Two distinct GNN-based models are presented. The first model uses a static graph to represent interactions between patients in an intensive care unit, with connections (edges) defined by shared wards or healthcare workers. Trained on the publicly available MIMIC-III dataset to predict MDR Enterobacteriaceae colonization, this model achieved a high predictive accuracy, with an Area Under the Receiver Operating Characteristic Curve (AUROC) of up to 96%. Recognizing that hospital environments are dynamic, a more advanced model, the Space-Time-and-Memory GNN (STM-GNN), was developed to capture temporal changes in patient and environmental networks. This model incorporates spatial, temporal, and memory components to learn from evolving contact patterns. Evaluated on a unique dataset containing both clinical and environmental samples from a long-term care facility, the STM-GNN outperformed traditional machine learning and other GNN baselines, achieving an AUROC of 0.84 in a setting with sparse data.
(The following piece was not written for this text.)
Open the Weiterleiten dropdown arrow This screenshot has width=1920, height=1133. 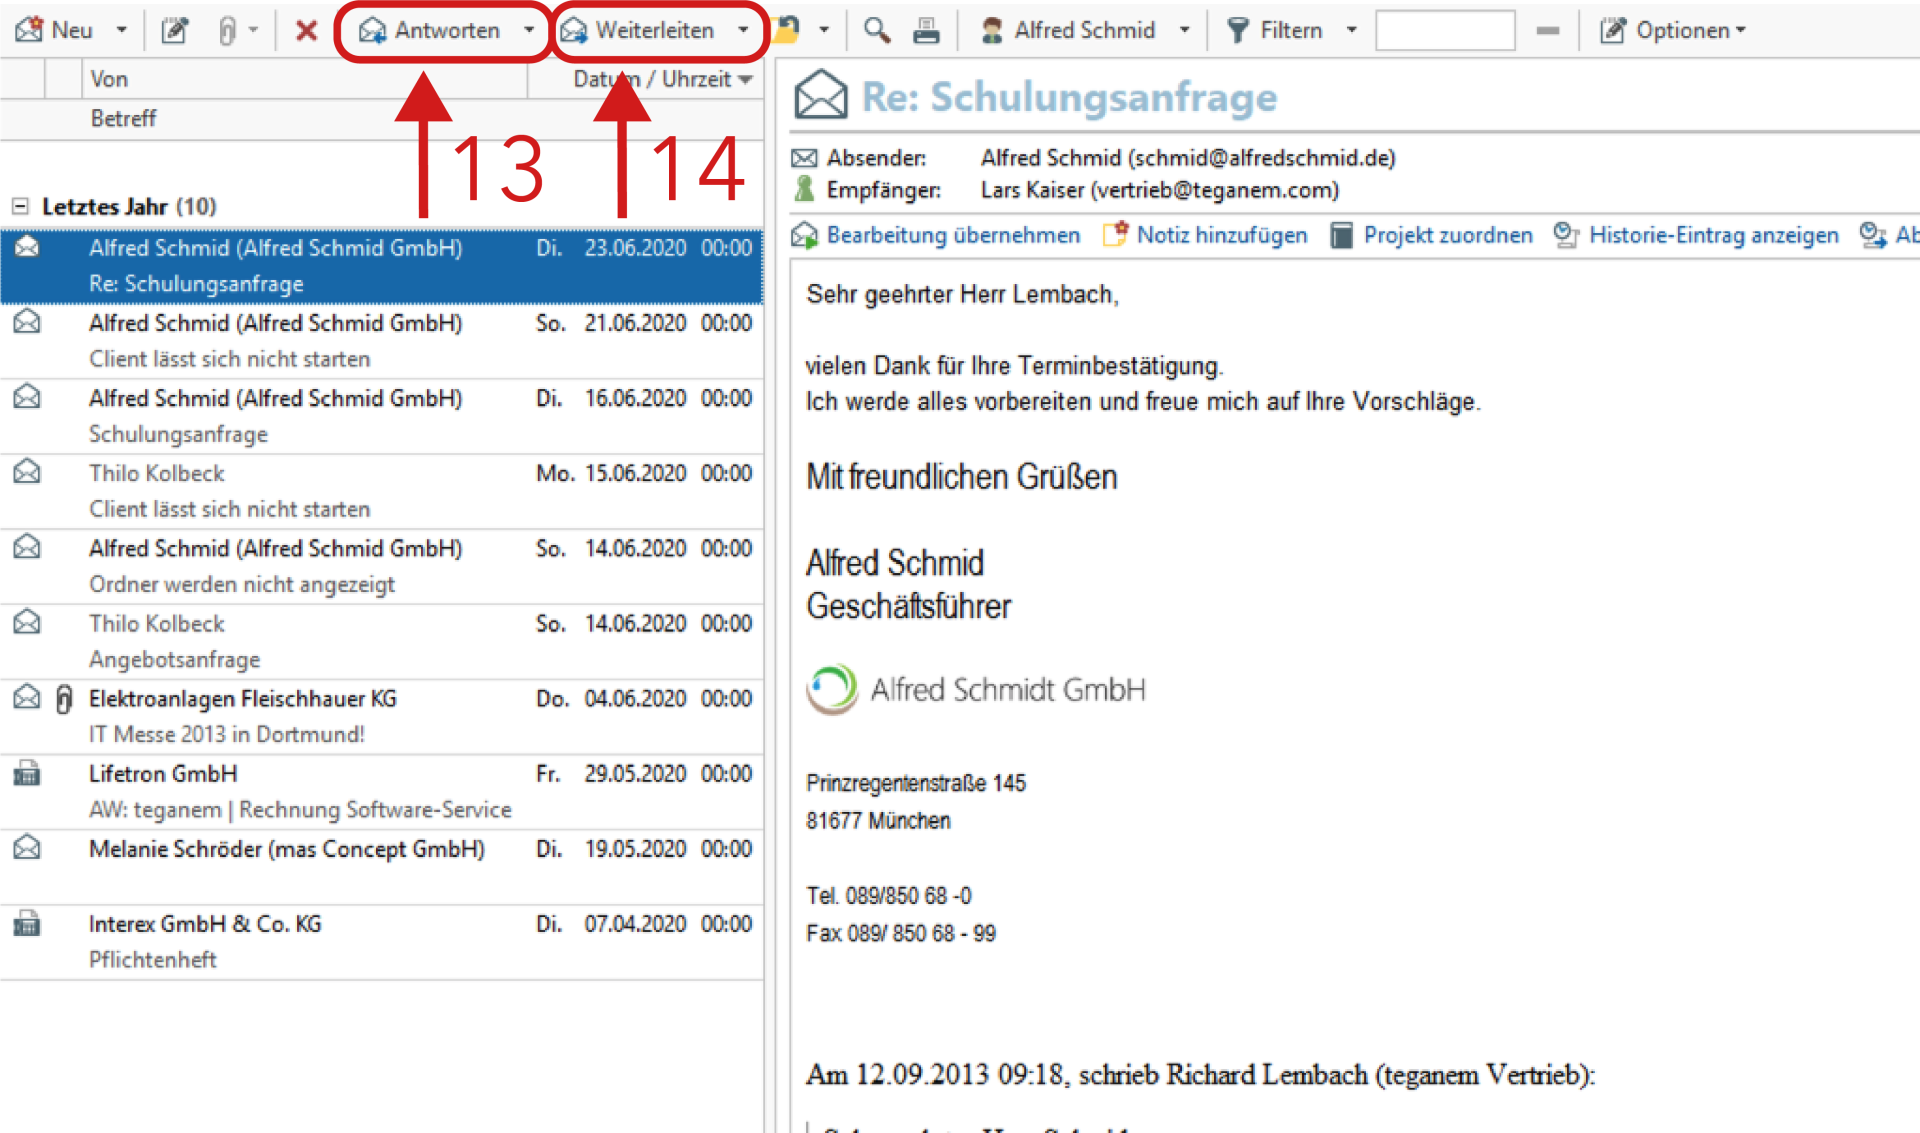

Together, these results demonstrate that GNNs are a powerful tool for proactive, data-driven infection prevention. By learning from the inherent network structure of patient contacts, this approach can enhance IPC surveillance and support the early identification of patients at risk of colonization by MDR pathogens.
AI-Powered Analysis of Cardiovascular Signals for the Prevention and Management of Cardiovascular Diseases
Mohamed Sraitih
The development of automatic systems for cardiovascular disease detection must meet several essential criteria to ensure clinical applicability and effectiveness. These include high reliability, low computational complexity, and robust decision-making performance—attributes that remain critical in real-world healthcare environments. This study presents a recent deep learning methodologies employed for denoising electrocardiogram (ECG) signals and automating cardiovascular disease detection.
Multi-objective approaches to the home health care problem
Jérémy Decerle
The home health care problem involves the complex routing and scheduling of caregivers who provide essential services to patients at home. To address the growing demand and operational challenges, we study a multi-objective version of this problem that integrates skills, time window, and synchronization constraints while balancing several conflicting goals: minimizing total working times, maximizing service quality, and ensuring workload fairness among caregivers. In this presentation, we introduce two complementary approaches to solve this problem. First, a hybrid algorithm that combines memetic and ant-colony optimization principles. Second, a purely multi-objective memetic algorithm designed to explicitly explore trade-offs among efficiency, fairness, and service quality. Computational experiments on benchmark instances from the literature show both methods outperform several existing metaheuristics and a commercial solver. Particular attention will also be brought to the trade-offs between objectives highlighting implications for realistic, applicable home health care planning.